» WORK TO BE COMPLETED
Reproduce, without any changes, everything from the line containing "Locate an element" down to the end of the records below, including both of those lines.

» TASK INPUT

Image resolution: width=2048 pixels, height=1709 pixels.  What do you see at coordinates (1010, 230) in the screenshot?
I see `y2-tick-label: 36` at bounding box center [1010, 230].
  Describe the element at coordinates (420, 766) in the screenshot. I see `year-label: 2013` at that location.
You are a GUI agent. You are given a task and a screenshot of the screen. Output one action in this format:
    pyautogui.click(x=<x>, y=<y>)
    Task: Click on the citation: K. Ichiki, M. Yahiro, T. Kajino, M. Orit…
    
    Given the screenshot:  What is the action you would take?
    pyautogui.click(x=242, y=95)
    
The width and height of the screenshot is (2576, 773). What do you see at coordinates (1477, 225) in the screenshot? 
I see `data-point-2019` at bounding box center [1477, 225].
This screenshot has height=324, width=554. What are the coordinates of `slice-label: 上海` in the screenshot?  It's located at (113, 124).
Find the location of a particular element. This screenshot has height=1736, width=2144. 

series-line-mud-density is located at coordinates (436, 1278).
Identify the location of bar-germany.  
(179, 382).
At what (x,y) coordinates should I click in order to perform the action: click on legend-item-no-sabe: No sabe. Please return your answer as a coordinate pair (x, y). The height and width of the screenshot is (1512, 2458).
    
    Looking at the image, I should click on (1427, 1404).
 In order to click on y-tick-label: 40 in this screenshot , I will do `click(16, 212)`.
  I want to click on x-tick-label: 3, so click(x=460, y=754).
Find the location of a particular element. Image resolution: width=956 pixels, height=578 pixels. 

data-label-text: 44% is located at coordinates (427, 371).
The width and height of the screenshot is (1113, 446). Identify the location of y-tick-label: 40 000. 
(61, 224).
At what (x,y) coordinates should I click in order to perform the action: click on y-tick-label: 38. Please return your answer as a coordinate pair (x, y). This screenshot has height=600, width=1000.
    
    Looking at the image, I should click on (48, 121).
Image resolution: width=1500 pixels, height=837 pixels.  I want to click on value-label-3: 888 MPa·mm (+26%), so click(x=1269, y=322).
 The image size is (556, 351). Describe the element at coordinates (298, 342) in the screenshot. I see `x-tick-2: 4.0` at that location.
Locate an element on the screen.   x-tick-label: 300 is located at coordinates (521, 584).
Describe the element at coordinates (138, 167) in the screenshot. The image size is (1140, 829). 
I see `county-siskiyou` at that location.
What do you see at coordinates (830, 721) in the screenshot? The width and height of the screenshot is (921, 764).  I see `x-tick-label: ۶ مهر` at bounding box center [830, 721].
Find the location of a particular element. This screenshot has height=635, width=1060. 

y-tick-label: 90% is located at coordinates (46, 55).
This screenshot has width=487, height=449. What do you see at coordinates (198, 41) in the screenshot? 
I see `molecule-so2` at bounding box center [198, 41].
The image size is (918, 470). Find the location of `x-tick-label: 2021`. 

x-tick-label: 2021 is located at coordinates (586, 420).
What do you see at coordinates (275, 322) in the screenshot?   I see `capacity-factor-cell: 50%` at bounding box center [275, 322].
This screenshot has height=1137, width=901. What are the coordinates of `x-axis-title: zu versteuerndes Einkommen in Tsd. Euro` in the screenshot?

» COMPLETED TASK
Locate an element on the screen.   x-tick-label: 300 is located at coordinates (521, 584).
Describe the element at coordinates (138, 167) in the screenshot. The image size is (1140, 829). 
I see `county-siskiyou` at that location.
What do you see at coordinates (830, 721) in the screenshot? The width and height of the screenshot is (921, 764).  I see `x-tick-label: ۶ مهر` at bounding box center [830, 721].
Find the location of a particular element. This screenshot has height=635, width=1060. 

y-tick-label: 90% is located at coordinates (46, 55).
This screenshot has width=487, height=449. What do you see at coordinates (198, 41) in the screenshot? 
I see `molecule-so2` at bounding box center [198, 41].
The image size is (918, 470). Find the location of `x-tick-label: 2021`. 

x-tick-label: 2021 is located at coordinates (586, 420).
What do you see at coordinates (275, 322) in the screenshot?   I see `capacity-factor-cell: 50%` at bounding box center [275, 322].
This screenshot has height=1137, width=901. What are the coordinates of `x-axis-title: zu versteuerndes Einkommen in Tsd. Euro` in the screenshot?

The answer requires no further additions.